Artist of the week: Ty Segall
Ty Segall is an American musician, songwriter and producer from the San Francisco bay area who has become well known in the indie circuit partially due to his insane levels of productivity: since 2005, the 27-year-old hyperactive singer, guitarist and drummer has released eight proper solo records (plus another dozen of other LPs that include compilations, rarities and demos), more than twenty singles and EPs, three handfuls of music videos, four collaborative records with the likes of Mikal Cronin and White Fence, four live albums and an countless number of LPs and 7” as a member of bands such as Epsilons, Party Fowl, The Traditional Fools, The Perverts, Sic Alps, Fuzz and Ty Segall Band.
The work ethos visible on Ty Segall’s prodigious musical output has been paramount for his evolution from the raw (but always hooky) edges of his initial and punkish lo-fi recordings such as 2009’s Lemons to the garage psychedelic rock of 2010’s Melted, the mellower folk-rock of 2011’s Goodbye Bread, the sheer hardcore of 2012’s Slaughterhouse and the dreamy acoustic sounds of 2013’s Sleeper, just to name a few of his essential recordings. In fact, each of his records sounds like a specific piece of something much larger that his oeuvre has yet to fully portrait: his idiosyncratic take of the jauntier leanings of Rock’n’roll, whether it is classic, garage, psychedelic, noise, punk, glam or heavy metal. It comes as no surprise that a large array of bands such as Hawkwind, The Stooges, Led Zeppelin, The Beatles, Black Sabbath, Grateful Dead or T-Rex are constantly referred as his main influences and inspirations – one really needs this vast and noble palette of vivid colors to paint Ty Segall’s fascinating musical landscape. This legacy was articulated in a grandiose synthesis in 2014′s Manipulator, which is still to date his longest, best-sequenced, ambitious, and labor-intensive record to date, arguably the first one that aimed to be more than another piece of his puzzling discography, but a kaleidoscopic snapshot of everything he has done before.
To follow such a massive record would always be a challenge, but Ty Segall seems to love these.

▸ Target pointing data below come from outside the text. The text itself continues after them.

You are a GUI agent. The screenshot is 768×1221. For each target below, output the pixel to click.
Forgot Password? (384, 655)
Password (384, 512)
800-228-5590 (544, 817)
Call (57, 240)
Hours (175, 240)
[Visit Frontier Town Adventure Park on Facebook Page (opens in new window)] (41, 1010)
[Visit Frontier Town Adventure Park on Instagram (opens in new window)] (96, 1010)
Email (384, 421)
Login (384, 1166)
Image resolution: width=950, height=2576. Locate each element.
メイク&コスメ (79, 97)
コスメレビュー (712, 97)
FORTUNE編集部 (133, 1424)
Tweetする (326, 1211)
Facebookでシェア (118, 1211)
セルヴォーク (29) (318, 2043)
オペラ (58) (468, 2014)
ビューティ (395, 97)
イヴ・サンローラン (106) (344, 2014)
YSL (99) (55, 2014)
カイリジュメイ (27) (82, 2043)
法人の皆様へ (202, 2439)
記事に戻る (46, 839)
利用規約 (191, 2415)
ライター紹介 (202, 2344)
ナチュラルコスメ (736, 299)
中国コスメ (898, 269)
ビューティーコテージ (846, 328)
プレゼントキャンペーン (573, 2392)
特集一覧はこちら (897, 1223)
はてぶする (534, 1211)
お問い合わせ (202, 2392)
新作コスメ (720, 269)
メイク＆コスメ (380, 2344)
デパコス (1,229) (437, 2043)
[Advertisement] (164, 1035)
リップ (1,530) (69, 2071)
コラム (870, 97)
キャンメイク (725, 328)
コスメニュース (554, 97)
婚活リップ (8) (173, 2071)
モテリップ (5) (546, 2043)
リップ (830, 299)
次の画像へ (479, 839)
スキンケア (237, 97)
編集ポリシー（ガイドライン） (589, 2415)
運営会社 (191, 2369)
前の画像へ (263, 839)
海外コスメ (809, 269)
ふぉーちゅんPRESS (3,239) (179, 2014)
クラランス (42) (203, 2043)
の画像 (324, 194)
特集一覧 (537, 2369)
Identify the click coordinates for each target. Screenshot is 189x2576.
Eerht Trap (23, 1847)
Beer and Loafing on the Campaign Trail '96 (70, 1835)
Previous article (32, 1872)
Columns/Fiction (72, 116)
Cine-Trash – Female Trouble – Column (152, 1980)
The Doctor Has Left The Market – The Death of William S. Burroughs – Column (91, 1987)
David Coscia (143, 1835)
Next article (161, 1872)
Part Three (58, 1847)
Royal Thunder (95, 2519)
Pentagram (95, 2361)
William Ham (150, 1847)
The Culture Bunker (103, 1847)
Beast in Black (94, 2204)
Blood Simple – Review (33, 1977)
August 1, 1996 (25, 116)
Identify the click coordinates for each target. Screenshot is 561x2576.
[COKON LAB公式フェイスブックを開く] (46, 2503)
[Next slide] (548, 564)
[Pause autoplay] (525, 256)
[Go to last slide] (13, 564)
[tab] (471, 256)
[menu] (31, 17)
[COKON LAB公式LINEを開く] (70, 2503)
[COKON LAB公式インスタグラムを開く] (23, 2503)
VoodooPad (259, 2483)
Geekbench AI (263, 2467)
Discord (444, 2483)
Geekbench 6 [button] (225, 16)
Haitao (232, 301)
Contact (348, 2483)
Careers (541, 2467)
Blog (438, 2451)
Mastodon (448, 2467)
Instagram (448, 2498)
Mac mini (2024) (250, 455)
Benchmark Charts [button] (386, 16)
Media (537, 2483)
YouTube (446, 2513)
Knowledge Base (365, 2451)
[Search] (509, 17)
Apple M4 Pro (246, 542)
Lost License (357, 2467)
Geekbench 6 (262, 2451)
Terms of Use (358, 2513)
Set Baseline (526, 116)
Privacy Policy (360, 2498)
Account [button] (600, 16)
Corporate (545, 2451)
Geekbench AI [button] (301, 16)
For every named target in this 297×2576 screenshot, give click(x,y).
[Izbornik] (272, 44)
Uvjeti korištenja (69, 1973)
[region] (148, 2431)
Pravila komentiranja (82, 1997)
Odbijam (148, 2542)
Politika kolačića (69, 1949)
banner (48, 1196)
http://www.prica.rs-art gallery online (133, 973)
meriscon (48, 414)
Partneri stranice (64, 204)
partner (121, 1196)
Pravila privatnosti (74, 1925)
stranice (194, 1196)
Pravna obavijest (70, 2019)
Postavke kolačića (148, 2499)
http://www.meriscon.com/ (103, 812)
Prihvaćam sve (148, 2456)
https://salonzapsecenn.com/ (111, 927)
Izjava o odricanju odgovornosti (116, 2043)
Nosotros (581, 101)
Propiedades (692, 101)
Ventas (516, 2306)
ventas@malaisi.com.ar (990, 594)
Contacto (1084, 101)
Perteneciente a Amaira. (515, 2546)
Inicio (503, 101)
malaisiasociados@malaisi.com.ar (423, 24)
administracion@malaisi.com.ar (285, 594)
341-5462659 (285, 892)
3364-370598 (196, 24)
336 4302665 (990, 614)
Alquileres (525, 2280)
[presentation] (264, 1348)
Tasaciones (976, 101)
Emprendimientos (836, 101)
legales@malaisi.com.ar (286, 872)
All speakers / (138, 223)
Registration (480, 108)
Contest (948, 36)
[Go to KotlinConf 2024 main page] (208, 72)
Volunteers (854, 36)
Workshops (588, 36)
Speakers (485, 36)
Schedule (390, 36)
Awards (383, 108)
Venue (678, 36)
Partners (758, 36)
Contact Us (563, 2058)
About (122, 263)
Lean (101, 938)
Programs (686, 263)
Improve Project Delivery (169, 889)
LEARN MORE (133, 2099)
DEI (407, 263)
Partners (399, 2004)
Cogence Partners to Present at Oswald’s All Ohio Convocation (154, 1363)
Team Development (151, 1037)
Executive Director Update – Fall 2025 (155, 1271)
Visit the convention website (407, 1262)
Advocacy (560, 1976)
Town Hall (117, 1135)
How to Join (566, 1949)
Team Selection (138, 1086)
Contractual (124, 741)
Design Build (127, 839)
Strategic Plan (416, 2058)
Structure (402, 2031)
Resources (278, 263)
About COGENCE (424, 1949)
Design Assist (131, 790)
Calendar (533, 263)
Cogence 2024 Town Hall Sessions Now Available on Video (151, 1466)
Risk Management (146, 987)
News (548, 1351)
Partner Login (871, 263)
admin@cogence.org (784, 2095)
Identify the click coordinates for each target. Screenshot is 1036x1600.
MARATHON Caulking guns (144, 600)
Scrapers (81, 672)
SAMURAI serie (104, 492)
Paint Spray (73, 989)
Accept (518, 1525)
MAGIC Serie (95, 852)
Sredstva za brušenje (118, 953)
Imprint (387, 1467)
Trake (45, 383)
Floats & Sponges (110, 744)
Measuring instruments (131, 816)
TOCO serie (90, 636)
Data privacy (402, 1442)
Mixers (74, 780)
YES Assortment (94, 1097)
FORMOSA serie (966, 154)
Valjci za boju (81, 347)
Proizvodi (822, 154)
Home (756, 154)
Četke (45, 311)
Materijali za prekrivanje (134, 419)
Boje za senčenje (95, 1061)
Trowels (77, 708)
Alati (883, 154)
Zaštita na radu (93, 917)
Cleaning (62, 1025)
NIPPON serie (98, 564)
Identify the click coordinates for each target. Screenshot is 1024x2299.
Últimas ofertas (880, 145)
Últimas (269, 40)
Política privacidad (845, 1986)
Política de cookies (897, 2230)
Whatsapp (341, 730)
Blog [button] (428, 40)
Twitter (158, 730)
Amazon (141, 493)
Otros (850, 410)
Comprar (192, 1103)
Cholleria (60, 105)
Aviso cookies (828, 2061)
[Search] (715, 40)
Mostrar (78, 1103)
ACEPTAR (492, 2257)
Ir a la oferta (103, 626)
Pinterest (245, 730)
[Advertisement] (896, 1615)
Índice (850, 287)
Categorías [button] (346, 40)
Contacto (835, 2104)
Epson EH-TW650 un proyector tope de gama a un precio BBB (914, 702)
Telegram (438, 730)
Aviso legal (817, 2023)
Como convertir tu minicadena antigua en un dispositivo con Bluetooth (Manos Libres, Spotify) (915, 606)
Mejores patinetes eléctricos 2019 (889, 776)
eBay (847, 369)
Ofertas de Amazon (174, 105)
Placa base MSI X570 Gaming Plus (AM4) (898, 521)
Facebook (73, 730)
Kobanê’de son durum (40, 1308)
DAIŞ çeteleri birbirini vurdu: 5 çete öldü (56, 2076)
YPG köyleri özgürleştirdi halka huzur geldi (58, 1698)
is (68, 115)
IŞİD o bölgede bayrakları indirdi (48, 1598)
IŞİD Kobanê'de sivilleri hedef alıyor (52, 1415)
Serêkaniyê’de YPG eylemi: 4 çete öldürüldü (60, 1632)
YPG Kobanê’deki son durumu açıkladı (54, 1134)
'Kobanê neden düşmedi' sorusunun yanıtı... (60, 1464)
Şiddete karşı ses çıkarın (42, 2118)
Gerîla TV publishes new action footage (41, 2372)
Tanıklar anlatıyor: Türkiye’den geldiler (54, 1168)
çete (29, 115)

After releasing last year an eye-opening compilation of his T-Rex covers (Ty Rex), he returned in January with Emotional Mugger, a dirty, fuzzy and noisy that could be seen as the raw flip side to Manipulator polished songwriting, production and delivery. If you want to bang your head to a rocker this year, look no further: Ty Segall has proven once again that he’s quite unique when it comes to shape chaos with a mix of sheer energy and an organic gusto to experiment.
João Pedro da Costa is a web studies scholar and a music fan.